__İncelenecek metin__.

▽

Gayrettepe'de 29 kişinin ölümüyle sonuçlanan diskotek yangının sebebi belirmeye başladı. İşletme sahipleri diskoteği bayramda açmak istiyordu, o yüzden tadilata hız verilmiş, aynı anda hem kaynakçılar hem marangozlar çalışıyordu ve yangın çıktı.
İstabul Gayrettepe’de Masquerade Clup adlı diskotekte tadilat sırasında çıkan yangında 29 kişinin ölmesi bir yandan Türkiye’nin yaşadığı en büyük yangın facialarından biri, bir yandan da şaşırtıcı: Yangın sonrası herkesin sorduğu soru, ‘Gündüz vakti, üstelik işletme de kapalıyken 29 kişinin orada ne işi vardı?’ Bu sorunun yanıtı, 16 katlı bir apartmanın en altındaki iki katta yer alan diskotekte tadilat yapılmasıyla bağlantılı. Ama bir tadilatta kaç kişi çalışırdı? Bu kadar çok insan neden oradaydı?
Şimdi bu sorunun da yanıtını biliyoruz: İşletme sahipleri, Ramazan ayında kapattıkları diskoteği tadilata almışlardı ve kapsamlı tadilatın bir an önce bitmesini, bayrama yetişmesini istiyorlardı.
O yüzden aynı anda birden fazla iş grubu tadilatta bir arada çalışıyordu. En vahimi, ses izolasyonu dahil izolasyon işlerini de yapan marangozlarla metal işlerini yapan kaynakçılar aynı anda ve yan yana çalışıyordu.
Nitekim, şimdi ifadelerden anlaşılıyor, daha tadilatın ilk günlerinde yine bir yangın çıkmıştı; çünkü kaynakçının çalıştığı yerde kolay tutuşabilen polyester ve cam elyafı izolasyon malzemeleri vardı, sıçrayan kıvılcımlar bunları tutuşturmuş, o yangın hemen söndürülmüştü.
Bu yangın sonrası kaynakçılar bu malzemelerin kaynak işleri bitmeden yerleştirilmemesini istemiş, malzemeler sökülmüş, marangoz ve izolasyoncular beklemeye başlamıştı. Ama işletmenin beklemeye tahammülü yoktu, işlerin hızlandırılması için yeniden talimat geldi. İşte yangın da bu hızlandırma talimatı yüzünden çıktı. Kaynakçı kaynak yaparken yakındaki polyester malzeme bir kez daha tutuştu, bu sefer o yangın söndürülemedi ve diskotek 29 kişiye mezar oldu.

△

__Verilen satırlar__.
▽

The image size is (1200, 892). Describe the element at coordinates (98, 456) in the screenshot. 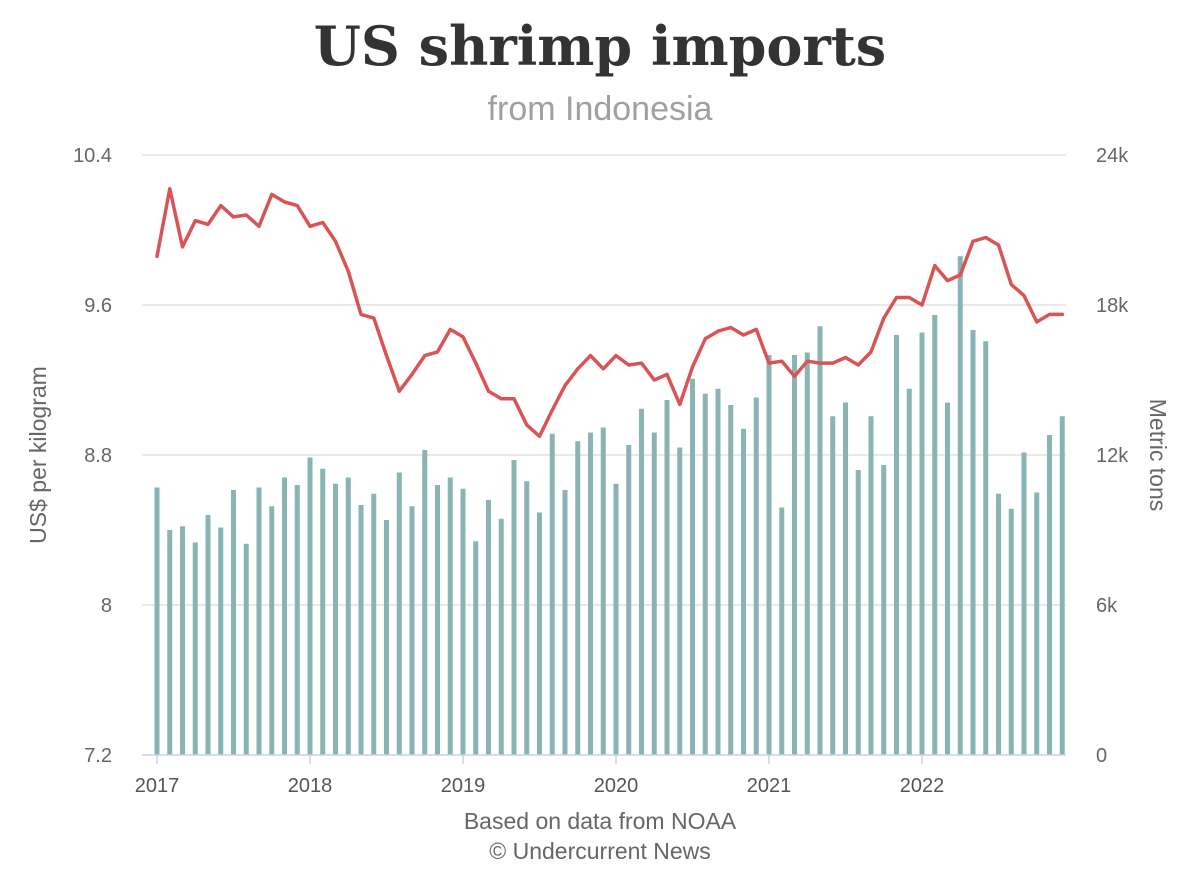

I see `left-tick-label: 8.8` at that location.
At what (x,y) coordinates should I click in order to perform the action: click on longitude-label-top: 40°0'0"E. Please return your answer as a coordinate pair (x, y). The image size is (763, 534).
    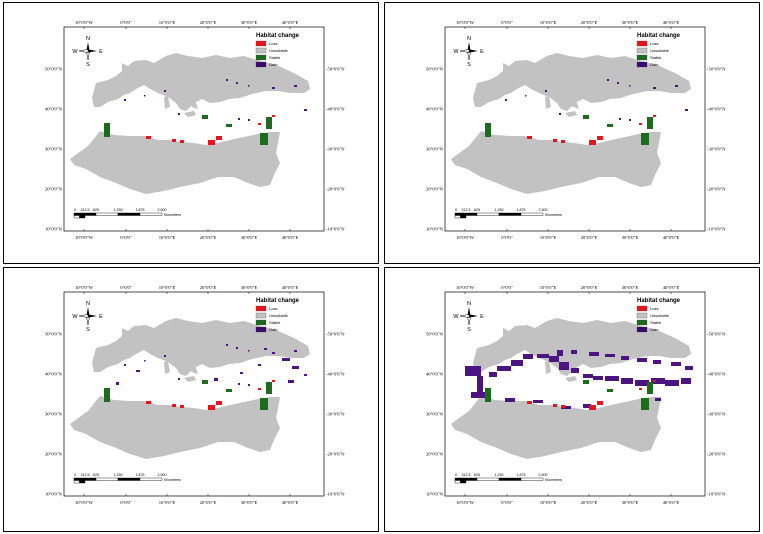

△

__Şunları tamamlayın__.
1) Gayrettepe yangını metninde "İstabul Gayrettepe’de Masquerade" ile "insan neden oradaydı?" arasındaki kısmı, iki uç da dahil olmak üzere, "apartmanın" yerine "binanın" koyarak düzenleyip yeniden yazın.
2) Gayrettepe yangını metnine göre şu soruları cevaplayın:
(a) Yangında kaç kişi öldü?
(b) İşletme sahipleri diskoteği hangi ayda kapatmıştı?
(c) Kaynakçının çalıştığı yerde hangi izolasyon malzemeleri vardı?
Satırlar, metinden ayrı bir malzemedir.

__Cevap anahtarı__.
1)
İstabul Gayrettepe’de Masquerade Clup adlı diskotekte tadilat sırasında çıkan yangında 29 kişinin ölmesi bir yandan Türkiye’nin yaşadığı en büyük yangın facialarından biri, bir yandan da şaşırtıcı: Yangın sonrası herkesin sorduğu soru, ‘Gündüz vakti, üstelik işletme de kapalıyken 29 kişinin orada ne işi vardı?’ Bu sorunun yanıtı, 16 katlı bir binanın en altındaki iki katta yer alan diskotekte tadilat yapılmasıyla bağlantılı. Ama bir tadilatta kaç kişi çalışırdı? Bu kadar çok insan neden oradaydı?

2)
(a) 29 kişi.
(b) Ramazan ayında.
(c) Polyester ve cam elyafı.